+++ TEXTE À LIRE +++

Téhéran a cependant affirmé vendredi ne disposer d’aucun surplus de pétrole brut en mer. « Actuellement, l’Iran n’a en réalité plus de surplus de brut en mer ou pour approvisionner les marchés internationaux et les propos du secrétaire américain au trésor visent uniquement à donner de l’espoir aux acheteurs », a posté sur le réseau social X le porte-parole du ministère iranien du pétrole.
Le blocage du détroit d’Ormuz, par où circule d’ordinaire 20% du pétrole et du gaz mondiaux et les nombreuses attaques sur les infrastructures énergétiques au Moyen-Orient ont fait bondir les cours du brut.
Les cours du pétrole ont terminé vendredi en hausse, restant toutefois sous le seuil des 120 dollars le baril, tutoyé à plusieurs reprises depuis le début du conflit le 28 février.
Le baril de Brent de la mer du Nord a gagné 3,26% à 112,19 dollars. Son équivalent américain, le baril de West Texas Intermediate (WTI), traditionnellement moins cher, a avancé de 2,27% à 98,32 dollars.
Le 27 février, veille de l’attaque israélo-américaine contre l’Iran, le Brent de la mer du Nord avait terminé à 72,48 dollars et le WTI à 67,02 dollars.

+++ DONNÉES EXTRAITES +++

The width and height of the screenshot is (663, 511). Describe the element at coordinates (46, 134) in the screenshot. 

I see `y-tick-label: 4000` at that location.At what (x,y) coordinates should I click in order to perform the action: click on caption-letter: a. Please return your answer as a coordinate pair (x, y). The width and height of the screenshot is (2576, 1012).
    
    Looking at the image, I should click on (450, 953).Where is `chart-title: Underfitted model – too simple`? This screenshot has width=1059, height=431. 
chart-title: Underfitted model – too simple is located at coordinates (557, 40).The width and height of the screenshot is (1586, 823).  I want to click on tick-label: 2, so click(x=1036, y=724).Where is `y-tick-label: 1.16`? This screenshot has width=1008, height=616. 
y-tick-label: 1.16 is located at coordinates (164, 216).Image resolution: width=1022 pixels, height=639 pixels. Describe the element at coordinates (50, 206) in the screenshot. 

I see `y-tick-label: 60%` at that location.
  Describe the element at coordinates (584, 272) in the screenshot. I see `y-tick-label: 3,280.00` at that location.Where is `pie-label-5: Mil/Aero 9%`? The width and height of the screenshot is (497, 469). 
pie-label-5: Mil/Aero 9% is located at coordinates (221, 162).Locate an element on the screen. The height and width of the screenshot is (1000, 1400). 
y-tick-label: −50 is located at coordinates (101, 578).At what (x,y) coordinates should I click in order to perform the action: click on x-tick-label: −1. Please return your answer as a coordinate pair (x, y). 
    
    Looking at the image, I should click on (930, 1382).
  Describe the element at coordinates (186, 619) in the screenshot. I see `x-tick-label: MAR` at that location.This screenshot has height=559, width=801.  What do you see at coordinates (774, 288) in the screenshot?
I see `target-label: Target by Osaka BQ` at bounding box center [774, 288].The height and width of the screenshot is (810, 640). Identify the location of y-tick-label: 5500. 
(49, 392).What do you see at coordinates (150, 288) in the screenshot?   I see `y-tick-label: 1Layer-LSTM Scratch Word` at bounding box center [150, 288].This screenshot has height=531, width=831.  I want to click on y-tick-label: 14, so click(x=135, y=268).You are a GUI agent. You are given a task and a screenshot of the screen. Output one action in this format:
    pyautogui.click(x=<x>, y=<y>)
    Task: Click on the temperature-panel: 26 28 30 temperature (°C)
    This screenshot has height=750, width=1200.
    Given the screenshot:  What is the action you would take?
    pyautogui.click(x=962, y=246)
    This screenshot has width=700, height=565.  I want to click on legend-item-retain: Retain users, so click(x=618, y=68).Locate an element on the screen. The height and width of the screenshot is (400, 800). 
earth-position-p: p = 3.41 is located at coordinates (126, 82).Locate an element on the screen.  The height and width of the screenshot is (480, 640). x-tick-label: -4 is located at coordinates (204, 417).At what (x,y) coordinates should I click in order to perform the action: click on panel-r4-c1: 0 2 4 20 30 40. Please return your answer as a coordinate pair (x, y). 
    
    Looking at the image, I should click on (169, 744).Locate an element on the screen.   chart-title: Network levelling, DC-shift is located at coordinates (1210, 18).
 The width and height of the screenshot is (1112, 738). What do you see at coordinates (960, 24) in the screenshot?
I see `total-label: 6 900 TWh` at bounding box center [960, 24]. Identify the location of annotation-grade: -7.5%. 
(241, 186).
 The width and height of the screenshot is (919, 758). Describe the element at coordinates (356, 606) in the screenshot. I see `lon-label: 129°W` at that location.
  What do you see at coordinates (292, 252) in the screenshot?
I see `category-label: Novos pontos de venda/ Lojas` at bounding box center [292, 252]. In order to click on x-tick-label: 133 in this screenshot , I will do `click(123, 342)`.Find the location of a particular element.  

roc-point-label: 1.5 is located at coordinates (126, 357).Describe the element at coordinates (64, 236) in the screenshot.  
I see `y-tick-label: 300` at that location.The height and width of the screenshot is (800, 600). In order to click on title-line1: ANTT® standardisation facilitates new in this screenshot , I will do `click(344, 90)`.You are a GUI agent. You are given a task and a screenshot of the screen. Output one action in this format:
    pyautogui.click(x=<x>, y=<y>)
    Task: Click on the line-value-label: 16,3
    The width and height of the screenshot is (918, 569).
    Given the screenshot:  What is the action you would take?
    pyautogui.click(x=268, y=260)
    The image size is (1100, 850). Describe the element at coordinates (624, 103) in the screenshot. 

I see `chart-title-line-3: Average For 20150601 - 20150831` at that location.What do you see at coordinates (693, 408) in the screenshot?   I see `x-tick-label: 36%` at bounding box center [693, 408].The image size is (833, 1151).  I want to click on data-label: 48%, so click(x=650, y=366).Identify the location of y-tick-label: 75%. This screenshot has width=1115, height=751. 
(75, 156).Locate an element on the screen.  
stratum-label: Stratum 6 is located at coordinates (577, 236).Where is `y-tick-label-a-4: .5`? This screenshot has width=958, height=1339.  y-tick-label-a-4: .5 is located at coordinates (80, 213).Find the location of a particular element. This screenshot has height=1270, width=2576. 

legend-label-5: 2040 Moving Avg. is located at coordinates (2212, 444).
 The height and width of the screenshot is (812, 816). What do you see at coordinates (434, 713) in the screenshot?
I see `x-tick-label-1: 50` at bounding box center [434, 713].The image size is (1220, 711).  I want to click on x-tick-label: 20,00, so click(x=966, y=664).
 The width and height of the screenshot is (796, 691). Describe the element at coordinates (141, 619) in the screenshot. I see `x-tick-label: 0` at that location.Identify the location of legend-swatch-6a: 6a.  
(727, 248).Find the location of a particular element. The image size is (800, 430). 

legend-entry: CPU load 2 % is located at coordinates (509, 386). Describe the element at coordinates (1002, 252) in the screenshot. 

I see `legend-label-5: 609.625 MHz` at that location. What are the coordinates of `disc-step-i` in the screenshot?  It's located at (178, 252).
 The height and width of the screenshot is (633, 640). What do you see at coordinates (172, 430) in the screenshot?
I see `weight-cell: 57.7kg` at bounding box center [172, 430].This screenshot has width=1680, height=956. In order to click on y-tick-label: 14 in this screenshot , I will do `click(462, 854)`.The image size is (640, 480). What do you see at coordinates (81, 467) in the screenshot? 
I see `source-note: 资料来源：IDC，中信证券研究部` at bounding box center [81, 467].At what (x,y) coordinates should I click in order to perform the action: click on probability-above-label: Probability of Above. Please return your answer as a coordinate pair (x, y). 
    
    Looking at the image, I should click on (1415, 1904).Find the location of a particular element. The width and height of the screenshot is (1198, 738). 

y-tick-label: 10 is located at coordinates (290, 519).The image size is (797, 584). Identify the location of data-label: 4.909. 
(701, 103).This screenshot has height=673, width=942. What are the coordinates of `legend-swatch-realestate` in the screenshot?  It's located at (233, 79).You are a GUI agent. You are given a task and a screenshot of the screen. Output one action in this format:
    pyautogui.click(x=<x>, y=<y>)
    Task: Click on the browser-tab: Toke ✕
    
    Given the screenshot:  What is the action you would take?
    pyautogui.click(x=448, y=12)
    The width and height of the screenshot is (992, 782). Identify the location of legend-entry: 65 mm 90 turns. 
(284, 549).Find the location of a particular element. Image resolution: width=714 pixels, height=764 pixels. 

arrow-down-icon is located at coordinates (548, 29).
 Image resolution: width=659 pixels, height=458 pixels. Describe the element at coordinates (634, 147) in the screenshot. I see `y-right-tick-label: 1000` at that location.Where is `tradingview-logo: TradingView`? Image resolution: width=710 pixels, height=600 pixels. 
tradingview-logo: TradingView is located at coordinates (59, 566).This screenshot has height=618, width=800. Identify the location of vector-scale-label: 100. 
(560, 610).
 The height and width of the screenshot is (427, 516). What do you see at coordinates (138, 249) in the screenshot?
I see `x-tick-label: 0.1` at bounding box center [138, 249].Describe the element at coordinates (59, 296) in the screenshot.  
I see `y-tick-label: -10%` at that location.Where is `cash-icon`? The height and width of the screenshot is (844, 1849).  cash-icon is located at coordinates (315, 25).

+++

* _CONSIGNES_
(1) D'après le texte sur les cours du pétrole, à quel prix le baril de Brent de la mer du Nord avait-il terminé le 27 février ?
(2) Recopiez fidèlement le passage du texte sur les cours du pétrole qui commence à « Les cours du pétrole » et se termine à « le 28 février. ».
Les enregistrements ci-dessus n'ont aucun rapport avec le texte sur les cours du pétrole.

* _TÂCHES RÉSOLUES_
(1) À 72,48 dollars.

(2)
Les cours du pétrole ont terminé vendredi en hausse, restant toutefois sous le seuil des 120 dollars le baril, tutoyé à plusieurs reprises depuis le début du conflit le 28 février.